> [Problem to work on]: Copy the predictive analytics interview excerpt, starting with "One example that" and going on through "most extreme measurement.", but change "cancer study" to "oncology study".

++++ Excerpted text

One example that comes to mind is a cancer study where a variety of tumor measurements were taken for both benign and malignant tumors. For each aspect, such as diameter, several measurements were taken. Since the final analysis was at the tumor level, the individual measurements of the tumor weren’t interesting – there’s no particular reason to believe that the first diameter measurement has any different importance than the second – so aggregate values of the measurement were used. In this particular case, the researcher took the average of all measurements, the deviation of the measurements, that is, a measurement of the variety of results, and the most extreme measurement.

So, in summary, I would say that detailed data is much more important for predictive analytics than for traditional analytics, but the answer really lies in understanding what you’re analyzing and the answers you’re trying to get. Predictive analytics is a slightly different discipline, but in reality, if you understand your data, it’s really just a small mental hop away from where you’ve been working all the time.

ROB:  What’s it like at Predixion Software on an average day?  Does the vibe feel like Bungie Studios, part two?

++++++++
++++ Information shown

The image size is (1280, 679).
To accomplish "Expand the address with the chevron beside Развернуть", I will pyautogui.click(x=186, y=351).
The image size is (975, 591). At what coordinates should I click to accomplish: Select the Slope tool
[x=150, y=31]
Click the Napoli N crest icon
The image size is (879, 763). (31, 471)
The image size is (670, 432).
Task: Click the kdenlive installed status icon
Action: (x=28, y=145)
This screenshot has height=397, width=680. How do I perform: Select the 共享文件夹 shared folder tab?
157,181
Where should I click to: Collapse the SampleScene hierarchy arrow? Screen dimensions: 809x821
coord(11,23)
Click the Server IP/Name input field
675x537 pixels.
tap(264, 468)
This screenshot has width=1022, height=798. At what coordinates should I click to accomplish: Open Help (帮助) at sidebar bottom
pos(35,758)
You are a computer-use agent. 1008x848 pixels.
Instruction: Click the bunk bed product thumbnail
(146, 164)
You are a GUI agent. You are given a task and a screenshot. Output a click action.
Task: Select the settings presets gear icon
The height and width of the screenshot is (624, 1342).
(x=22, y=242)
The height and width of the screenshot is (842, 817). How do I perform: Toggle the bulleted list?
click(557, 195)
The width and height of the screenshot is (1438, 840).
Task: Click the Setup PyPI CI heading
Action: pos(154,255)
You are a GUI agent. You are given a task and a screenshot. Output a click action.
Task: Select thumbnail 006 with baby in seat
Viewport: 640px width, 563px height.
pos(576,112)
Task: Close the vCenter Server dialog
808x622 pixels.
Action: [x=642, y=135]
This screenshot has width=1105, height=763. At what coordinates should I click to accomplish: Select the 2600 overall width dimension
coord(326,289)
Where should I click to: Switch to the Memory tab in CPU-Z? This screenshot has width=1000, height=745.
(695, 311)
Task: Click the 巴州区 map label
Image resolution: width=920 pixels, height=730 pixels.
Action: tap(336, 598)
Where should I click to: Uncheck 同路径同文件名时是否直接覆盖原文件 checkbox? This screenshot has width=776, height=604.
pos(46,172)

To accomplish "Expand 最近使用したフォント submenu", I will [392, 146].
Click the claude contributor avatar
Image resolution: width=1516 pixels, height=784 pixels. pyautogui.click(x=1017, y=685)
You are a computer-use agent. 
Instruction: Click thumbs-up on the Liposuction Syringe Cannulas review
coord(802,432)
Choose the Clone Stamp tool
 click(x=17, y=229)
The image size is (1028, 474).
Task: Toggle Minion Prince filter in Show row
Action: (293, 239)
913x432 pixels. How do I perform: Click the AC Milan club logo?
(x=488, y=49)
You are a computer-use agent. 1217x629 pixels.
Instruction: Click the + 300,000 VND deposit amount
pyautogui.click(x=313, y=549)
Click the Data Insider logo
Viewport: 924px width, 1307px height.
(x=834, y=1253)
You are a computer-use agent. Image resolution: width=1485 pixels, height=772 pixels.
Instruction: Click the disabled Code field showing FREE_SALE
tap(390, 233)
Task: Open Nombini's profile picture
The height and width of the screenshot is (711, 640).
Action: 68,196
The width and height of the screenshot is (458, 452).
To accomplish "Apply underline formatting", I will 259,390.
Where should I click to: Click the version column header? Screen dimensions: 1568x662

++++++++

> [Result]:
One example that comes to mind is a oncology study where a variety of tumor measurements were taken for both benign and malignant tumors. For each aspect, such as diameter, several measurements were taken. Since the final analysis was at the tumor level, the individual measurements of the tumor weren’t interesting – there’s no particular reason to believe that the first diameter measurement has any different importance than the second – so aggregate values of the measurement were used. In this particular case, the researcher took the average of all measurements, the deviation of the measurements, that is, a measurement of the variety of results, and the most extreme measurement.